ERROR: bind: Address already in use

uhhh, I need to shutdown strongswan

$ sudo ike-scan 1.2.3.4
Starting ike-scan 1.9 with 1 hosts (http://www.nta-monitor.com/tools/ike-scan/)
1.2.3.4  Main Mode Handshake returned HDR=(CKY-R=5bee34fe52e3b336) SA=(Enc=3DES Hash=SHA1 Auth=PSK Group=2:modp1024 LifeType=Seconds \ 
LifeDuration(4)=0x00007080) VID=afcad71368a1f1c96b8696fc77570100 (Dead Peer Detection v1.0) VID=36665412e8c59732317454eeefef85b6

Ending ike-scan 1.9: 1 hosts scanned in 0.021 seconds (46.81 hosts/sec).  1 returned handshake; 0 returned notify

Then I modified my /etc/ipsec.conf

conn L2TP-PSK
   esp=3des-sha1
   ike=3des-sha1-modp1024
   keyexchange=ikev1
   forceencaps=yes
   authby=secret
   auto=add
   rekey=yes
   type=transport
   left=%any
   right=1.2.3.4

And try again

$ sudo ipsec up L2TP-PSK 
initiating Main Mode IKE_SA L2TP-PSK[1] to 1.2.3.4
generating ID_PROT request 0 [ SA V V V V ]
sending packet: from 172.17.8.144[500] to 1.2.3.4[500] (212 bytes)
received packet: from 1.2.3.4[500] to 172.17.8.144[500] (140 bytes)
parsed ID_PROT response 0 [ SA V V V ]
received NAT-T (RFC 3947) vendor ID
received DPD vendor ID
received unknown vendor ID: 36:66:54:12:e8:c5:97:32:31:74:54:ee:ef:ef:85:b6
generating ID_PROT request 0 [ KE No NAT-D NAT-D ]
sending packet: from 172.17.8.144[500] to 1.2.3.4[500] (244 bytes)
received packet: from 1.2.3.4[500] to 172.17.8.144[500] (228 bytes)
parsed ID_PROT response 0 [ KE No NAT-D NAT-D ]
local host is behind NAT, sending keep alives
generating ID_PROT request 0 [ ID HASH ]
sending packet: from 172.17.8.144[4500] to 1.2.3.4[4500] (68 bytes)
received packet: from 1.2.3.4[4500] to 172.17.8.144[4500] (68 bytes)
parsed ID_PROT response 0 [ ID HASH ]
IKE_SA L2TP-PSK[1] established between 172.17.8.144[172.17.8.144]...1.2.3.4[1.2.3.4]
scheduling reauthentication in 10044s
maximum IKE_SA lifetime 10584s
generating QUICK_MODE request 2220555048 [ HASH SA No ID ID NAT-OA NAT-OA ]
sending packet: from 172.17.8.144[4500] to 1.2.3.4[4500] (220 bytes)
received packet: from 1.2.3.4[4500] to 172.17.8.144[4500] (84 bytes)
parsed INFORMATIONAL_V1 request 3120509775 [ HASH N(INITIAL_CONTACT) ]
received packet: from 1.2.3.4[4500] to 172.17.8.144[4500] (148 bytes)
parsed QUICK_MODE response 2220555048 [ HASH SA No ID ID ]
CHILD_SA L2TP-PSK{1} established with SPIs c2e76ee8_i 3914bddb_o and TS 172.17.8.144/32 === 1.2.3.4/32 
connection 'L2TP-PSK' established successfully

:D :D :D :D :D :D :D :D :D :D :D :D :D

now its turn for l2tp

I just copied and paste from here you should do the same. works like a champ!

The only thing I added is support to use a token as a password.
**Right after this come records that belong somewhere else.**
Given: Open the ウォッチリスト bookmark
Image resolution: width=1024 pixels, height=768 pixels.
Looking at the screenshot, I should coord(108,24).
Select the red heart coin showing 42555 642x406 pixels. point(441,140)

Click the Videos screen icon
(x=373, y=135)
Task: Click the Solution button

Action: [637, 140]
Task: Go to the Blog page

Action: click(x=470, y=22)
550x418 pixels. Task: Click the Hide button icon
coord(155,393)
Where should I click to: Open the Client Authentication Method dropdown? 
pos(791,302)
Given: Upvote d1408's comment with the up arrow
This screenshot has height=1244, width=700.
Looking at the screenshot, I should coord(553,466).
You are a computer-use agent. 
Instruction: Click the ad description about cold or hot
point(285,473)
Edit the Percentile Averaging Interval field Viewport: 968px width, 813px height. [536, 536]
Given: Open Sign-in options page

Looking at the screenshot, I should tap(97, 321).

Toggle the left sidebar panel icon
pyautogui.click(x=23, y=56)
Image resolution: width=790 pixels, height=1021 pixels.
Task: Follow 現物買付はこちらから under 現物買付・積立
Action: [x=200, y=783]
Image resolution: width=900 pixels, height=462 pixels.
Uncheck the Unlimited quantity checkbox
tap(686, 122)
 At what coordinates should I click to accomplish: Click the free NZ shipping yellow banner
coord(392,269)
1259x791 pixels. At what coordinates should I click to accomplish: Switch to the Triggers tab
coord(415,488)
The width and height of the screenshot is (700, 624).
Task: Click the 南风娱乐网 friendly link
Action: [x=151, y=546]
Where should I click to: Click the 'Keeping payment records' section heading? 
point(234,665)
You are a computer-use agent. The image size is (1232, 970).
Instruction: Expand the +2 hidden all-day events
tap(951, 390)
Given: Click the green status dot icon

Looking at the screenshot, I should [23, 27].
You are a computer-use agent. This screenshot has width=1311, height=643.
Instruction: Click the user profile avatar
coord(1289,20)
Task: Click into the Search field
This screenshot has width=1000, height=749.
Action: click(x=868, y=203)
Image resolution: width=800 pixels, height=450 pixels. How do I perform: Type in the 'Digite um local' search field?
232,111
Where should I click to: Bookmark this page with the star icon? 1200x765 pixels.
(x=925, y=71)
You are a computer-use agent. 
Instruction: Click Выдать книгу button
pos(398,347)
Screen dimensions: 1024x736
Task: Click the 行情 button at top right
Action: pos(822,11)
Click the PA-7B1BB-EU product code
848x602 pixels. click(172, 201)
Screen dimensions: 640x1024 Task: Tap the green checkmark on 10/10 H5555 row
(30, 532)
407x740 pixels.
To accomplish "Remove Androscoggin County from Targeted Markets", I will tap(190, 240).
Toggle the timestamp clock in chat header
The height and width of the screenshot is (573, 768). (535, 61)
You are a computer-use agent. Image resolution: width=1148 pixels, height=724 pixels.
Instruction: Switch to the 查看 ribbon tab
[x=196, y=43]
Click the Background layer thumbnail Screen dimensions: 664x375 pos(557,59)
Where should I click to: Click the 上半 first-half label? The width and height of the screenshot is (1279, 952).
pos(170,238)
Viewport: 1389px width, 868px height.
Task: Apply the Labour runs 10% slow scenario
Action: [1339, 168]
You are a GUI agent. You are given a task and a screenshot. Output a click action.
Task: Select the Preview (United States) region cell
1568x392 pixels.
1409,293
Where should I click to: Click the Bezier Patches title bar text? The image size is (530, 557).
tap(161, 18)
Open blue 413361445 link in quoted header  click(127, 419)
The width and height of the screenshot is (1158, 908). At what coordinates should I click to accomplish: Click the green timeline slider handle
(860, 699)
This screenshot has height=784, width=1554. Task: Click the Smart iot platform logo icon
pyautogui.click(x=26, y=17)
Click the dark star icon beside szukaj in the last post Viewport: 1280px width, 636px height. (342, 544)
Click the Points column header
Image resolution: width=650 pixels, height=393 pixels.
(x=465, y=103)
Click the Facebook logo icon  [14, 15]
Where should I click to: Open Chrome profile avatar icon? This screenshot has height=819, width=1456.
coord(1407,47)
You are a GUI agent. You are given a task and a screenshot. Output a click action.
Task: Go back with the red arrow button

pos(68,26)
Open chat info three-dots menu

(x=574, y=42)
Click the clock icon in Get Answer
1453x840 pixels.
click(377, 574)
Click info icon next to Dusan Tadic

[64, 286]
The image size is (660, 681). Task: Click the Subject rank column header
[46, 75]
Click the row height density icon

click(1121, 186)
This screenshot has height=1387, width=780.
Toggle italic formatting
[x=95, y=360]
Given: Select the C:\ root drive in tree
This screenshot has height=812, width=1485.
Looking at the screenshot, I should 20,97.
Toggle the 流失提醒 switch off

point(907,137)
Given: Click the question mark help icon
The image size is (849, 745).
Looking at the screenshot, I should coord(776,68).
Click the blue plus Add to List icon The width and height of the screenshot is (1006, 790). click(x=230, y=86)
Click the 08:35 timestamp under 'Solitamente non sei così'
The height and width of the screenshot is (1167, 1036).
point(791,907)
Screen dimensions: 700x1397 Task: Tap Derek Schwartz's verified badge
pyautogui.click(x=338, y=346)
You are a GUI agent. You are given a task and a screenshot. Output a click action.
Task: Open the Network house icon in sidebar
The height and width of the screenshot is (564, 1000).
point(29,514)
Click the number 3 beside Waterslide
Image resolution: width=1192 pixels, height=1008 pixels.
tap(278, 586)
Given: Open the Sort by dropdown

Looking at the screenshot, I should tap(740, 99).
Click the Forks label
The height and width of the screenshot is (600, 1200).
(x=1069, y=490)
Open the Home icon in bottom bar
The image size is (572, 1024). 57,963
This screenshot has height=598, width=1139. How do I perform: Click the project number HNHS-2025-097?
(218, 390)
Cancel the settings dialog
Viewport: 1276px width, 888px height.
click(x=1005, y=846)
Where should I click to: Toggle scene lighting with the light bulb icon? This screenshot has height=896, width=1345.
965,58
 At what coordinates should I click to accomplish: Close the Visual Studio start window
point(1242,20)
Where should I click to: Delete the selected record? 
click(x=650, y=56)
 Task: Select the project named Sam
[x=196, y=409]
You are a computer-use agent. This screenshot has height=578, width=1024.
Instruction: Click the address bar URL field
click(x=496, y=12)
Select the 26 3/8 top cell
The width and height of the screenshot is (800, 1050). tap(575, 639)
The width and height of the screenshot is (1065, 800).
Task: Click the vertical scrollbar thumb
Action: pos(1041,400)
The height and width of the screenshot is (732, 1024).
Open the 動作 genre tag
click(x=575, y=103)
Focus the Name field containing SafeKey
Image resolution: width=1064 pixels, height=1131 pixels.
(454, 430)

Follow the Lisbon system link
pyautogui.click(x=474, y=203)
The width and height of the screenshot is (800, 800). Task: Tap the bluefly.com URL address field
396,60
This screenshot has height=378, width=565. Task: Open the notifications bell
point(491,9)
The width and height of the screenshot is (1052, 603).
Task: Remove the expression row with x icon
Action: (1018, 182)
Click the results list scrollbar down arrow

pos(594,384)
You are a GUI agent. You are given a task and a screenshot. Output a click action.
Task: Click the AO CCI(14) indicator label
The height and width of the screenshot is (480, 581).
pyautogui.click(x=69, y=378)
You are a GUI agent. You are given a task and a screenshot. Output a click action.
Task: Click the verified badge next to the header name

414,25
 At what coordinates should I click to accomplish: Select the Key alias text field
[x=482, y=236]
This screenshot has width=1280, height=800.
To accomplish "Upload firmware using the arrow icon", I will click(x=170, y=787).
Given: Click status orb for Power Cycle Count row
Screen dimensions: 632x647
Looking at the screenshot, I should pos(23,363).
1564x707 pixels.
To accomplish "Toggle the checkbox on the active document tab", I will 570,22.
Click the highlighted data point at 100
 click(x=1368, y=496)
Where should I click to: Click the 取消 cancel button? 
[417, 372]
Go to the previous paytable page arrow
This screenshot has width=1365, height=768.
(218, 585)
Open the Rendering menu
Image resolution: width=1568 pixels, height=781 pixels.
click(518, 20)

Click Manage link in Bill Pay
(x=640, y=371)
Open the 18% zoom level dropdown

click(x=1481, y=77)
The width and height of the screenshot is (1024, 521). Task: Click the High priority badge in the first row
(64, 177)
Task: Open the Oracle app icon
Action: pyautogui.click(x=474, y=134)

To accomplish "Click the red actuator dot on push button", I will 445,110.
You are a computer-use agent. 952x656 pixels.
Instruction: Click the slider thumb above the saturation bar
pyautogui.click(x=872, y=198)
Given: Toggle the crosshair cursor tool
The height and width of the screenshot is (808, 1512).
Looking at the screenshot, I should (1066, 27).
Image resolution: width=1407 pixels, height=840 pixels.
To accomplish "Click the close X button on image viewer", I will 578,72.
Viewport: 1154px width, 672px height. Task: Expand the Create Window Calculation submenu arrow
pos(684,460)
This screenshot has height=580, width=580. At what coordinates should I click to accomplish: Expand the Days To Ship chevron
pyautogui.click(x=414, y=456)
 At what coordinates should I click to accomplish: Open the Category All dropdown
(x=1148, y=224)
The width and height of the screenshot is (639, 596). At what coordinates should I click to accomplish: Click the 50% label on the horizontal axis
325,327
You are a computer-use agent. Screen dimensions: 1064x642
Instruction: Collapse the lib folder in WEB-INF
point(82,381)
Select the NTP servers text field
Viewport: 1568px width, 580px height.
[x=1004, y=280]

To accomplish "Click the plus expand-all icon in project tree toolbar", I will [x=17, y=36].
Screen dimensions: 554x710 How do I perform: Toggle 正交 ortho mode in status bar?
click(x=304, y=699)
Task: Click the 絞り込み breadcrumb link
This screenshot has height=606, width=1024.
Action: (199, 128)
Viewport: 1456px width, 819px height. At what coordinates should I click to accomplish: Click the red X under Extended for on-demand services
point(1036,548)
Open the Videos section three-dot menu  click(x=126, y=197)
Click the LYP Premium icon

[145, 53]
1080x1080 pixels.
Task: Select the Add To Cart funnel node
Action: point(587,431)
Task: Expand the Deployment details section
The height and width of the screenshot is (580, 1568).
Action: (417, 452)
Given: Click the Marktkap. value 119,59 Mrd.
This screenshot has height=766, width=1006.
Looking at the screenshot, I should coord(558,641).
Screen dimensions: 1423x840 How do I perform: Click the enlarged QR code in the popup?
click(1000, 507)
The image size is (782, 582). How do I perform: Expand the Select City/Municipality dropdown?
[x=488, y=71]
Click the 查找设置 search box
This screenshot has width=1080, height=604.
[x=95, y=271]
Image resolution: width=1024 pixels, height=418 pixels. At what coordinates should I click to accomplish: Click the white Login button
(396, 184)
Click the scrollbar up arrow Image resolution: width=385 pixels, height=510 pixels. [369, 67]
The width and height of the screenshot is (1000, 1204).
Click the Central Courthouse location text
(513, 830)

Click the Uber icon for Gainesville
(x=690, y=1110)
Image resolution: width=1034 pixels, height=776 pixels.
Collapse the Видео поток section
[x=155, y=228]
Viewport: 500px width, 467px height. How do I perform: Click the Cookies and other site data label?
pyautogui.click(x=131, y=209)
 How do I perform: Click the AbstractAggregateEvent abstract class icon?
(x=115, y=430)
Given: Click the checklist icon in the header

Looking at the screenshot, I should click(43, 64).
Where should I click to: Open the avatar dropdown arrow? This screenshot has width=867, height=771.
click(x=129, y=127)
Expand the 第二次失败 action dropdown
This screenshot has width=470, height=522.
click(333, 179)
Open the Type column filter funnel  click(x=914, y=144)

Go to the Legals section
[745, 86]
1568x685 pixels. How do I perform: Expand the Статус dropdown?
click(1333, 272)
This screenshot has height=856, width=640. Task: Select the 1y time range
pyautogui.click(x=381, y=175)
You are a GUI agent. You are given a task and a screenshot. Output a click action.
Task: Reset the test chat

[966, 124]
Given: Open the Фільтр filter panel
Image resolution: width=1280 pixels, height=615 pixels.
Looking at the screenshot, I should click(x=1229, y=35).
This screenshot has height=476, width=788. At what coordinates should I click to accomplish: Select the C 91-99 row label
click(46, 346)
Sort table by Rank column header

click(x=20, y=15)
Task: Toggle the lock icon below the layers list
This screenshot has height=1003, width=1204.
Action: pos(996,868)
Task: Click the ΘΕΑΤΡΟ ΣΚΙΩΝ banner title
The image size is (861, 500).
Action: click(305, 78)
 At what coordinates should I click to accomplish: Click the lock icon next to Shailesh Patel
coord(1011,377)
An script that modifies /etc/ppp/options.l2tpd.client and start xl2tpd and here is it

1
2
3
4
5
6
7
#!/bin/bash
sudo service xl2tpd stop
echo "TOKEN?"
read TOKEN
sudo sed -i "s/password.*/password $TOKEN/" /etc/ppp/options.l2tpd.client
sudo service xl2tpd start
echo "c VPN-NAME" | sudo tee  /var/run/xl2tpd/l2tp-control

This is valid using the following software:

  • strongswan 5.2.1-4
  • xl2tpd 1.3.6+dfsg-2

Against a Hillstone Secure Connect concentrator, unknown version.